Serverless & Edge
Use wrapHandler() to guarantee event flush in Lambda, Vercel, and other serverless environments.
In serverless environments, your function may terminate before the SDK's background flush timer fires. Owl.wrapHandler() solves this by flushing all buffered events after every invocation.
The Problem
The SDK buffers events and flushes them on a timer (default every 5 seconds) or when the buffer reaches a threshold (default 20 events). In a traditional server, this works well because the process is long-lived. In serverless:
- The function may return and freeze before the timer fires
- Buffered events are lost when the execution context is recycled
- The
beforeExithandler may not fire reliably in all runtimes
wrapHandler
Owl.wrapHandler() wraps an async function so that Owl.flush() is called automatically after every invocation, regardless of whether it succeeded or threw:
import { Owl } from "@owlmetry/node";
Owl.configure({
endpoint: "https://ingest.owlmetry.com",
apiKey: "owl_client_...",
serviceName: "order-lambda",
});
export const handler = Owl.wrapHandler(async (event, context) => {
Owl.info("Processing order", { order_id: event.orderId });
const op = Owl.startOperation("process-order");
try {
const result = await processOrder(event.orderId);
op.complete();
return { statusCode: 200, body: JSON.stringify(result) };
} catch (err) {
op.fail(err.message);
return { statusCode: 500, body: "Internal error" };
}
});The wrapper preserves the return value and re-throws any exceptions after flushing. It works with any async function signature -- Lambda handlers, Vercel serverless functions, or custom wrappers.
beforeExit Handler
When you call Owl.configure(), the SDK registers a process.on("beforeExit") handler that flushes any remaining buffered events. This is a safety net for graceful process shutdown but should not be relied on in serverless -- use wrapHandler() instead.

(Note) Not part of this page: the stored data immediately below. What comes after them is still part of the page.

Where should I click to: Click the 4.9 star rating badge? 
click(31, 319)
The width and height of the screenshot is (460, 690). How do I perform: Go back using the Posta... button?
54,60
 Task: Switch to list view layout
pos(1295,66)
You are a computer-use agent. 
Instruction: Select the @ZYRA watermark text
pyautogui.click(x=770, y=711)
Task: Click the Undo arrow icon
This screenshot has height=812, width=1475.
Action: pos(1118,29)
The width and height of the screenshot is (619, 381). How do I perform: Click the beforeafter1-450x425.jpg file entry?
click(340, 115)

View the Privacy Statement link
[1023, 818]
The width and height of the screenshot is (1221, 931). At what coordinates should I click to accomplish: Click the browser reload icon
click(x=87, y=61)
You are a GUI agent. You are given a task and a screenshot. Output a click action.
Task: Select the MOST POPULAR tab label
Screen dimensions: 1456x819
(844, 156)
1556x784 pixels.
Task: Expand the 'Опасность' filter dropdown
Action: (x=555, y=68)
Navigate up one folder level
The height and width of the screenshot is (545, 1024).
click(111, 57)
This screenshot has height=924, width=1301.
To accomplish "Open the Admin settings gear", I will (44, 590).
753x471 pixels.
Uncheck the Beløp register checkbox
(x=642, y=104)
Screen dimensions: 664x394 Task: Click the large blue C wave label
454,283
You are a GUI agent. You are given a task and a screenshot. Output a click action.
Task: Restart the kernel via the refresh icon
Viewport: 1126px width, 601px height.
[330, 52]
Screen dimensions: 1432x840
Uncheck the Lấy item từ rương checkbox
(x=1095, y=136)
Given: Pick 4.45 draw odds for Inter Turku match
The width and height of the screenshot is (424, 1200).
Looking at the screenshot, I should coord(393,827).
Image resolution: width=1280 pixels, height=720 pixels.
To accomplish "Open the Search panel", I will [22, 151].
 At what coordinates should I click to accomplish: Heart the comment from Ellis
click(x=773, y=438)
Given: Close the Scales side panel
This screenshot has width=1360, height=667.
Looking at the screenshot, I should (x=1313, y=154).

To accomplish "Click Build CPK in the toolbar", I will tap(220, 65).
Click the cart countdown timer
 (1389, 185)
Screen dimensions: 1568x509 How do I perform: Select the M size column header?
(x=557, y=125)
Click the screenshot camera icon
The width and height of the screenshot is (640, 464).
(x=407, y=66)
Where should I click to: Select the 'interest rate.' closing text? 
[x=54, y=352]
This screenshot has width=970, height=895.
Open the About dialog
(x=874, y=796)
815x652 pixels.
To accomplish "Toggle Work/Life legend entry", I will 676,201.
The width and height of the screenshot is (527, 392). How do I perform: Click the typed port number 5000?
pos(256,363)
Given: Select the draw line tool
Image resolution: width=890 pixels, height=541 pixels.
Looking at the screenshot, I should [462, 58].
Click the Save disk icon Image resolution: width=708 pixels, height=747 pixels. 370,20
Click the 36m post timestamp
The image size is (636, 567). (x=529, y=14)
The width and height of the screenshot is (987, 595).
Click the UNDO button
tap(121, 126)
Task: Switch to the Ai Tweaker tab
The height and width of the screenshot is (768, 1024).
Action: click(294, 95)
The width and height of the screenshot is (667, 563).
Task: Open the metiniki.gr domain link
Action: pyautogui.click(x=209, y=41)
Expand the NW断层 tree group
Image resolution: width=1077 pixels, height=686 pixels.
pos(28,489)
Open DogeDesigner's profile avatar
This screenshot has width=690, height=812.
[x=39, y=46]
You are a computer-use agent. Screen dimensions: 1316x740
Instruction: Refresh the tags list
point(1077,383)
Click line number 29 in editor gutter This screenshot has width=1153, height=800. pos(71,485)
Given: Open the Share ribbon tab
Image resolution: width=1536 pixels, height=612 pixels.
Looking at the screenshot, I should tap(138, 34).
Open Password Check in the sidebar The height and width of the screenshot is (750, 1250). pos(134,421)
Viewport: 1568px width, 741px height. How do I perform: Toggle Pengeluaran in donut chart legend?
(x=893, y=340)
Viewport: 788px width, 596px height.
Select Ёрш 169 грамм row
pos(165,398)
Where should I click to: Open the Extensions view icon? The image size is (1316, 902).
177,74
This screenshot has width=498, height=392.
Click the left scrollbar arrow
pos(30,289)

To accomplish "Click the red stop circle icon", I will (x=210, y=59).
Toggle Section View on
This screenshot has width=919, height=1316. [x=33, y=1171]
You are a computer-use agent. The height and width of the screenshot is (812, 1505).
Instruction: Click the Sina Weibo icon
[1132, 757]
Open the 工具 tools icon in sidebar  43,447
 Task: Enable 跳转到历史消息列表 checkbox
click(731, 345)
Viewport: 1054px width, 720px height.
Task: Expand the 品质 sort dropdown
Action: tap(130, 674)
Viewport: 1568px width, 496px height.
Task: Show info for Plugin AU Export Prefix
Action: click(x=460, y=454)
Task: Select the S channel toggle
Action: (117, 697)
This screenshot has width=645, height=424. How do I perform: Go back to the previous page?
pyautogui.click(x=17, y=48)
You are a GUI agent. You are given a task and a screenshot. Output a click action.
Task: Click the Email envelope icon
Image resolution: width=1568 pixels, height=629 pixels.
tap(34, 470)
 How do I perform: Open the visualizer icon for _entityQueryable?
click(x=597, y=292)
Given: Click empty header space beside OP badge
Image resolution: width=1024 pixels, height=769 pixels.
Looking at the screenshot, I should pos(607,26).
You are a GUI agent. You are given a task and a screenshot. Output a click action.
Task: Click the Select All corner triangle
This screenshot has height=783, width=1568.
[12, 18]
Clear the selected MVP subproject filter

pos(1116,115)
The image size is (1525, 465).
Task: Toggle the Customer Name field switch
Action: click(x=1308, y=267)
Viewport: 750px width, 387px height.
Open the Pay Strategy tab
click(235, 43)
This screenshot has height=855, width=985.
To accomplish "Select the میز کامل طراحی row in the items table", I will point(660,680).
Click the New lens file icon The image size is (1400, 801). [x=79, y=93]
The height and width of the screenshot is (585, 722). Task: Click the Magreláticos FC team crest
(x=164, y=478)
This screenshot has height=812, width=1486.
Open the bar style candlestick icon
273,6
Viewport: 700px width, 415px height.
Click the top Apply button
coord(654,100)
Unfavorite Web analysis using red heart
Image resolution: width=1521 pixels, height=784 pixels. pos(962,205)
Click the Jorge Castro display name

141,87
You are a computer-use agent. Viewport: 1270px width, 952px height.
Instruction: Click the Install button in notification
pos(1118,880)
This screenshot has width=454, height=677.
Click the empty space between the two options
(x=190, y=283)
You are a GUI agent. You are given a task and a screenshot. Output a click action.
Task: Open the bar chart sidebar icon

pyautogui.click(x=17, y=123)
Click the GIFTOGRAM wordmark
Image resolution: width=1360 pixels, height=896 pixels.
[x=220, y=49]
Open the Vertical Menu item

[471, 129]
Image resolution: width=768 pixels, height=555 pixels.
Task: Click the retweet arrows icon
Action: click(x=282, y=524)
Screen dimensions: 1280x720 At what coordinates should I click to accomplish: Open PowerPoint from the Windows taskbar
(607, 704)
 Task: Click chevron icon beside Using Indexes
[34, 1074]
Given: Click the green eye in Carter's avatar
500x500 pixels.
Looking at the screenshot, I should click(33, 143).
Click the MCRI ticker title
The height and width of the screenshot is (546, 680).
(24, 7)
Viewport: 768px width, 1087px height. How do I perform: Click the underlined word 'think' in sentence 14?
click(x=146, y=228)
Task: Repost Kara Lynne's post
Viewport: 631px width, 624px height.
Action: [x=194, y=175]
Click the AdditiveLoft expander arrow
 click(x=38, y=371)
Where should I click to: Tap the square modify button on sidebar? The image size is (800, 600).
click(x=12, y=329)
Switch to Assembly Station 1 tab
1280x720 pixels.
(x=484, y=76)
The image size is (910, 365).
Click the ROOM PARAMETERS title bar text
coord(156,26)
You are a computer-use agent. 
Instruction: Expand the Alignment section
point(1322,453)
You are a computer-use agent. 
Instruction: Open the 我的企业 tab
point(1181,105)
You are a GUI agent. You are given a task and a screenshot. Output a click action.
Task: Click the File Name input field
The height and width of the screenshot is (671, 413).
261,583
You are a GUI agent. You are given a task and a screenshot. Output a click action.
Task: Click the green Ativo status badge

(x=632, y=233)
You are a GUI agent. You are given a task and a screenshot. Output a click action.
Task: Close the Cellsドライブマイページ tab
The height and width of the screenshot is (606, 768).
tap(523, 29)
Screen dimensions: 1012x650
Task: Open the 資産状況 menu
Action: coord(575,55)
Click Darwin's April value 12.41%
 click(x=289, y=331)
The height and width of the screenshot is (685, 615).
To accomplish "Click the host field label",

The handler is registered once and does not prevent the process from exiting (the flush timer uses unref() to avoid keeping the event loop alive).
Graceful Shutdown
For long-running servers, call Owl.shutdown() to flush events and stop the background timer:
process.on("SIGTERM", async () => {
console.log("Shutting down...");
await Owl.shutdown();
server.close();
process.exit(0);
});Owl.shutdown() emits a sdk:session_ended event, flushes all buffered events, and clears internal state.
Express Middleware
In Express, you can use wrapHandler() per route or build middleware that flushes after every request:
import express from "express";
import { Owl } from "@owlmetry/node";
Owl.configure({
endpoint: "https://ingest.owlmetry.com",
apiKey: "owl_client_...",
serviceName: "express-api",
});
const app = express();
// Flush after every request
app.use((req, res, next) => {
res.on("finish", () => {
Owl.flush().catch(() => {});
});
next();
});
app.post("/api/orders", async (req, res) => {
Owl.info("Order received");
// ...
res.json({ ok: true });
});Fastify Hooks
In Fastify, use the onResponse hook to flush after each request:
import Fastify from "fastify";
import { Owl } from "@owlmetry/node";
Owl.configure({
endpoint: "https://ingest.owlmetry.com",
apiKey: "owl_client_...",
serviceName: "fastify-api",
});
const app = Fastify();
app.addHook("onResponse", async () => {
await Owl.flush();
});
app.addHook("onClose", async () => {
await Owl.shutdown();
});Complete Serverless Example
An AWS Lambda function with user scoping, operation tracking, and automatic flush:
import { Owl } from "@owlmetry/node";
Owl.configure({
endpoint: "https://ingest.owlmetry.com",
apiKey: "owl_client_...",
serviceName: "checkout-lambda",
appVersion: "2.1.0",
});
export const handler = Owl.wrapHandler(async (event) => {
const body = JSON.parse(event.body);
const owl = Owl.withUser(body.userId);
const op = owl.startOperation("checkout", {
item_count: String(body.items.length),
});
try {
const charge = await processPayment(body);
owl.track("payment-completed");
op.complete({ charge_id: charge.id });
return { statusCode: 200, body: JSON.stringify({ ok: true }) };
} catch (err) {
op.fail(err.message);
return { statusCode: 500, body: JSON.stringify({ error: "Payment failed" }) };
}
});Every event -- the operation start, track step, and operation complete/fail -- is flushed before the Lambda returns.